Leslie Bricusse, who will be triple-timing as composer, lyricist and book writer for the forthcoming London legit adaptation of his Doctor Dolittle film musical, told Playbill On-Line that audiences can expect to see a much younger Dr. D on stage.
Bricusse, who has written music and/or lyrics to Stop the World -- I Want to Get Off, Scrooge and Victor/Victoria among others, said the English actor who will sing "Talk To the Animals" has been tentatively chosen, but declined to declined to give a name. "I can say he will be a young Dr. Dolittle," Bricusse said. "Rex Harrison [who originated the role in the 1968 film] was fabulous, but he was a generation and half older than the leading lady [Samantha Eggar]. With a younger Dr. Dolittle, the potential of that relationship is much greater."
The musical is based on a series of Hugh Lofting children's books about an English veterinarian who learns to speak various animal languages, and is therefore called upon constantly to help them, leading him into fanciful adventures.
Speaking at a press conference for this upcoming Jekyll & Hyde on Broadway, Bricusse said audiences could look for the show opening in the West End in fall 1997, though he said no date or theatre have been chosen.
Bricusse, who just had a hit with a holiday-time 1996 stage adaptation of his Scrooge with former collaborator Anthony Newley, said Doctor Dolittle might have come to the stage years ago, but there was no to portray the many animal characters convincingly, Cats notwithstanding.

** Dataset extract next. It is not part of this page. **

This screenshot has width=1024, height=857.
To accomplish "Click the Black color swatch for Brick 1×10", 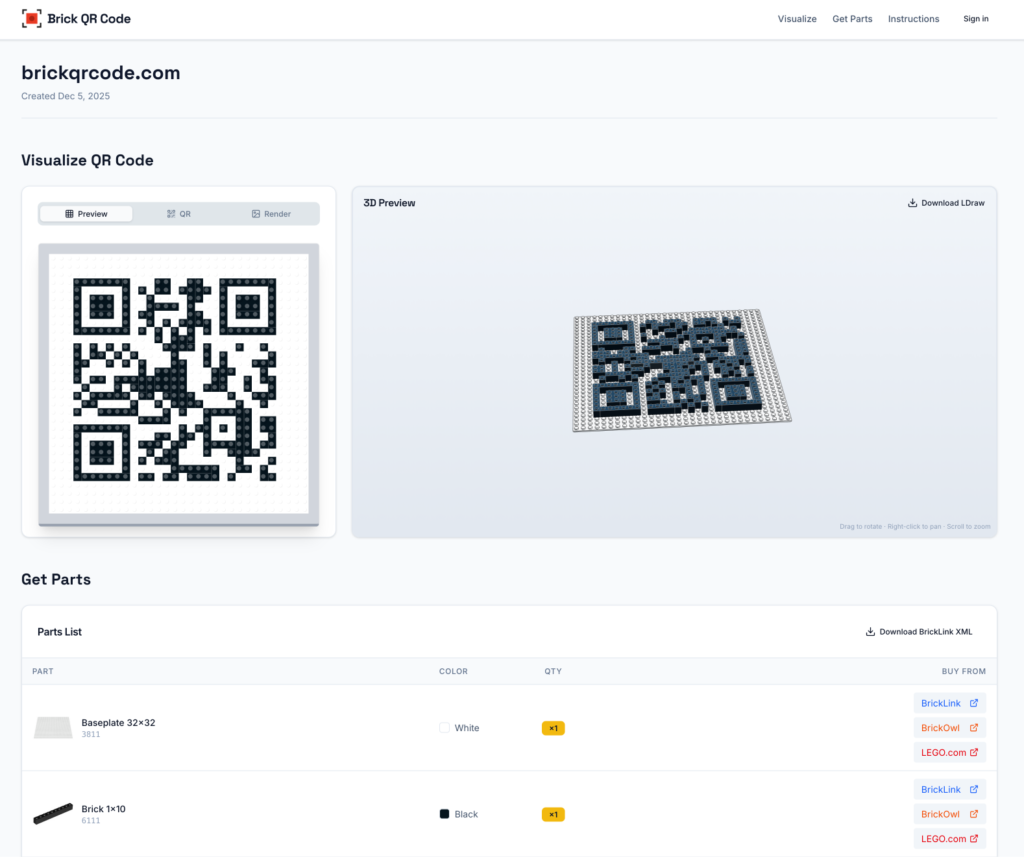I will (444, 814).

Bricusse said the problem will be solved by the Jim Henson organization, which will use puppets and "animatronics" to create Polynesia the parrot, Gub-gub the pig and other familiar Dolittle anthropomorphs.The score includes "When I Look in Your Eyes," "Something in Your Smile," "After Today," "Like Animals," "My Friend the Doctor" and the hit "Talk to the Animals," though Bricusse didn't say how many of those songs would be used in the stage adaptation.